Steam Deck receives Windows 10 capabilities with official drivers as Valve confirms Windows 11 and Dual-Boot support
Valve has published Windows drivers for the Steam Deck, allowing people to install Windows 10 on their handheld games console. For reference, Windows 11 support is coming, but the Steam Deck does not support fTPM at present. While Valve has provided these resources for Steam Deck owners, it claims it cannot offer 'Windows on Deck' support. As such, it only directs people to Steam Deck recovery instructions if they run into issues with Windows.
Currently, the company has shared Bluetooth, GPU and Wi-Fi drivers for the Steam Deck. However, Valve notes that AMD and other parties are still working on audio drivers. Hence, the 3.5 mm audio port and the Steam Deck's built-in speakers will not output audio on Windows yet. In the meantime, the Steam Deck can output audio via Bluetooth or USB Type-C instead.
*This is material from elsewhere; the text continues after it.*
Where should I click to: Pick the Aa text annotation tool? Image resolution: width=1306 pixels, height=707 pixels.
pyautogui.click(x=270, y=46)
Additionally, the Steam Deck does not support dual-boot with SteamOS yet. Unfortunately, installing Windows requires you to wipe your Steam Deck. Valve claims that dual-boot support will be ready when SteamOS 3 ships; the Steam Deck itself is dual-boot capable. Incidentally, Valve also provides the following notes for installing Windows:
- To get to the boot menu, power down. Then, while holding Volume Down, press the power button.
- Installation will be in portrait orientation (sideways) on the Steam Deck screen. You can switch this to landscape once Windows is installed.
- To enter your product key during installation, you'll need internet. Because there are no Wi-Fi drivers at this point, you'll need a USB-C hub with an Ethernet port for internet.
- Currently only Windows 10 installation is supported on Steam Deck. We are preparing a BIOS update that enables fTPM, which is required to install Windows 11.